> **Exercise aim**
Copy the data word for word, beginning at the line containing "586x274 pixels." and continuing through the line containing "Action: [182, 64]", both included. Omit the pictures from your reply.

----- Supplied records -----

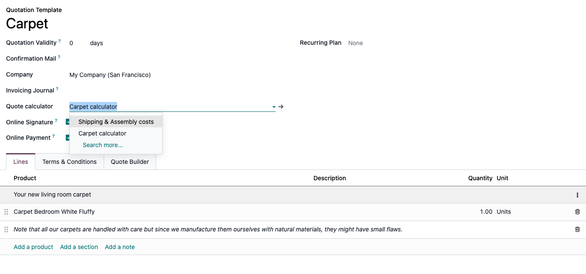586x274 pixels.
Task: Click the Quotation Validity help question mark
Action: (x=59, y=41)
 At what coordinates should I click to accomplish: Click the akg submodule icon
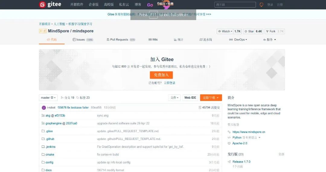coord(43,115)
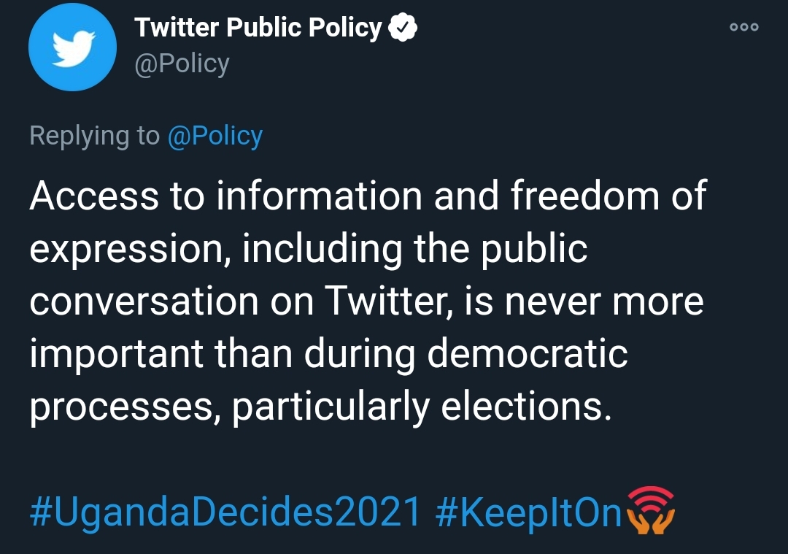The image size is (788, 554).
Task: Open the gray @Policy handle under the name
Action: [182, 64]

-----
----- Supplied records -----

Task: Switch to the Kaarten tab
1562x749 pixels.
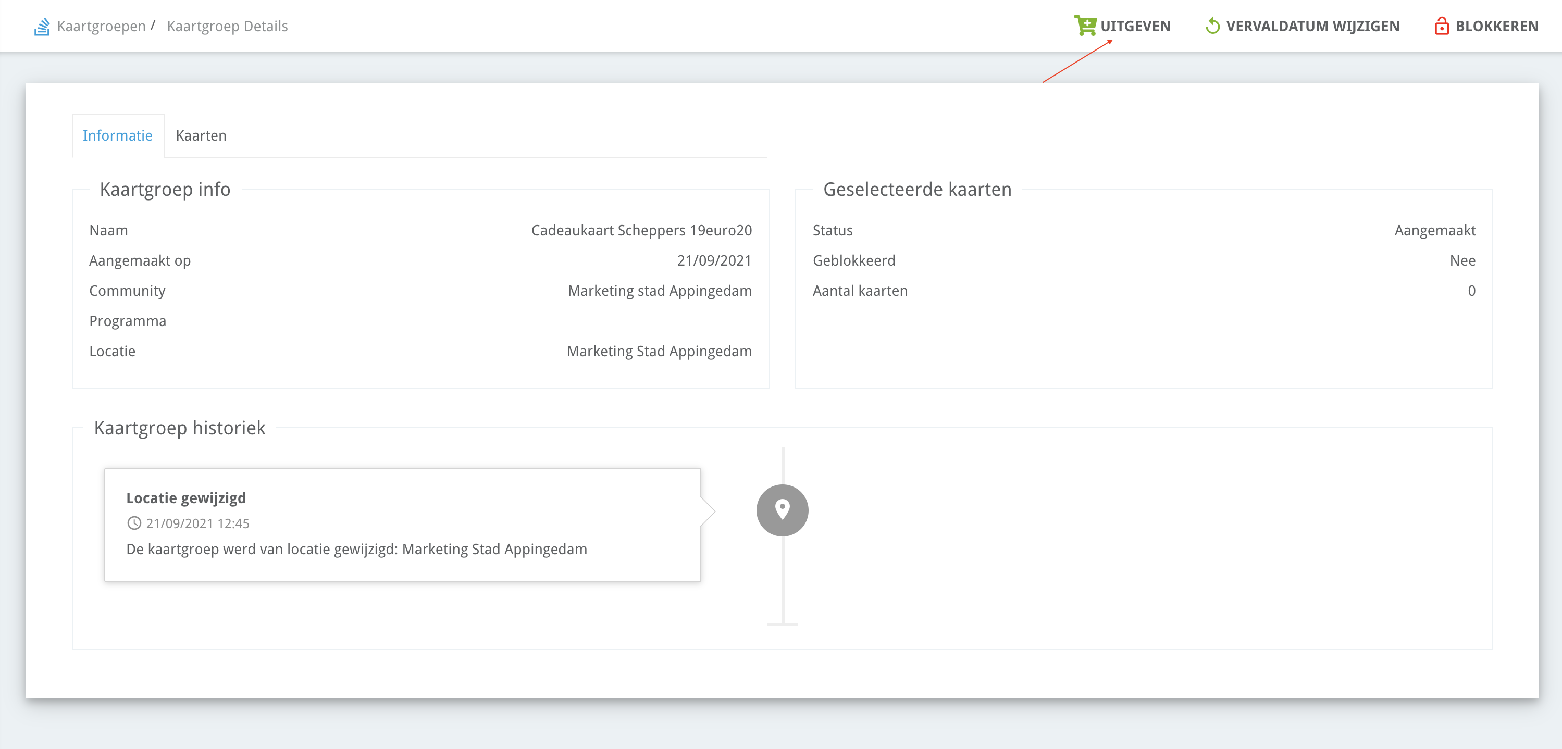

-----

> **Expected answer**
586x274 pixels.
Task: Click the Quotation Validity help question mark
Action: (x=59, y=41)
 At what coordinates should I click to accomplish: Click the akg submodule icon
coord(43,115)
The image size is (788, 554).
Task: Open the gray @Policy handle under the name
Action: [182, 64]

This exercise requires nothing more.